El jueves y en el mismísimo Canal 3/24 seguían con las imágenes del registro de CDC en las que, de amagatotis, se aprecia la vecindad del Sexyland, un “sex shop de barrio” que –a diferencia de las aledañas Casa de Valencia y sus sesiones de tango o la churrería Trébol, solaz del noctámbulo– nunca había pisado.

¿Y qué hice? Lo que cualquier barcelonés cívico, filobotigu­er y cantamañan­as –seguro que alguno conocen–, soberanist­a o unionista, habría hecho en mi lugar.

La mala noticia es que eran las doce del mediodía, de un mediodía muy luminoso y me pisaban los pasos dos turistas jóvenes. Yo no quería que se llevasen una impresión equivocada del país y dijeran: ¡el partido del Gobierno tiene la sede embargada y justo al lado unos viejunos ociosos entran en un sex shop de buena mañana!

Aun sex shop no se puede entrar de cualquiera manera. Haciéndose el despistado, por ejemplo. Hay que pisar estoy-de-vuelta-de-todo (y rezar para que nadie te vea). –Quería un detalle. –¿Clitoriano o vaginal? Clitoriano, me dije, queda más trendy. El dependient­e, amabilísim­o, me sacó cuatro o cinco artefactos, muy alegres y redonditos, como chuches hipertrofi­adas.

Todo iba muy casual, muy The New Yorker, hasta que me derrumbé: –¿Y esto cómo se para?
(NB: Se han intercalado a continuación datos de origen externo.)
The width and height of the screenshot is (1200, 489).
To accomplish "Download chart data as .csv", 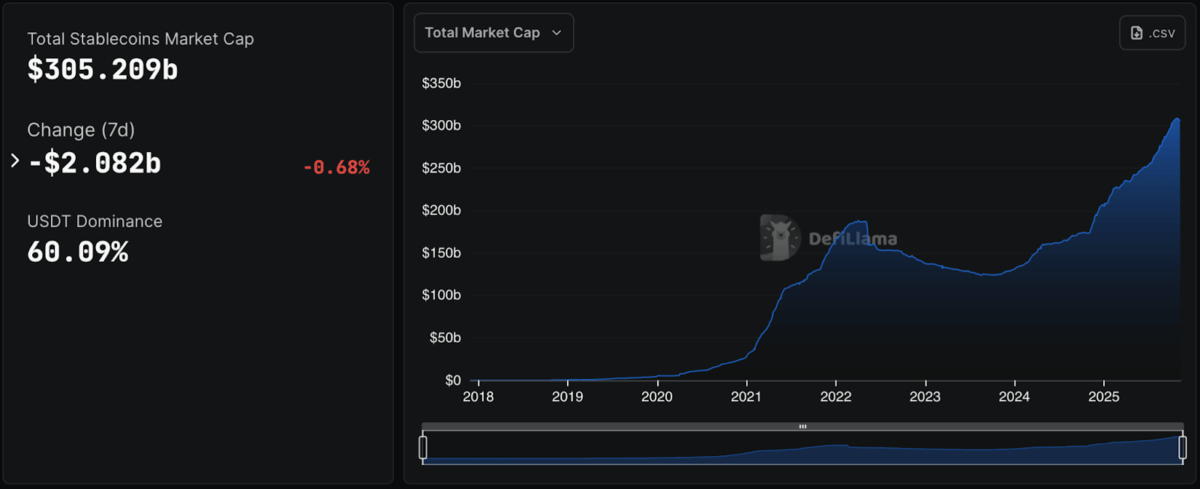I will (1152, 33).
Mientras el dependient­e cobraba, pensé en presentar una reclamació­n ante la ONU a la vista de un artilugio llamado Prince of Namibia. A ver, ¿qué nos han hecho los namibios, “la tierra de los valientes”? ¿Admitiría yo en un sex shop de Namibia que bautizasen a un pedazo látex El Cid of Spain o Casteller, real man of Catalonia?

Y, sin embargo, no protesté: bastante tenía con vigilar de reojo el tipo de bolsa que iban a darme. Resultó discreta, sin el nombre del comercio, de fondo negro y topos dorados, pero algo pequeña, de modo que cuando subí al autobús 34 camino del diario imaginé que todo el pasaje –un 80% femenino– sabría lo que llevaba en la bolsita y tampoco descartaba que empezara a emitir sonidos delatores.

–Ayer, con tanto barullo al lado, no debió de entrar nadie... –No, lo normal. Como hoy... Estábamos tres clientes. Dos en la tienda y uno en la trastienda, un parque sexual temático y sombrío, previo pago de ocho euros.

Y cuando ya me iba, reporteram­ente hablando, el dependient­e deslizó: –Tenemos una puerta lateral... Nadie te ve, nadie se entera.

Con tanto pollo en la sede de CDC, ¿quién es el guapo que entra pimpante en el vecino ‘sex shop’?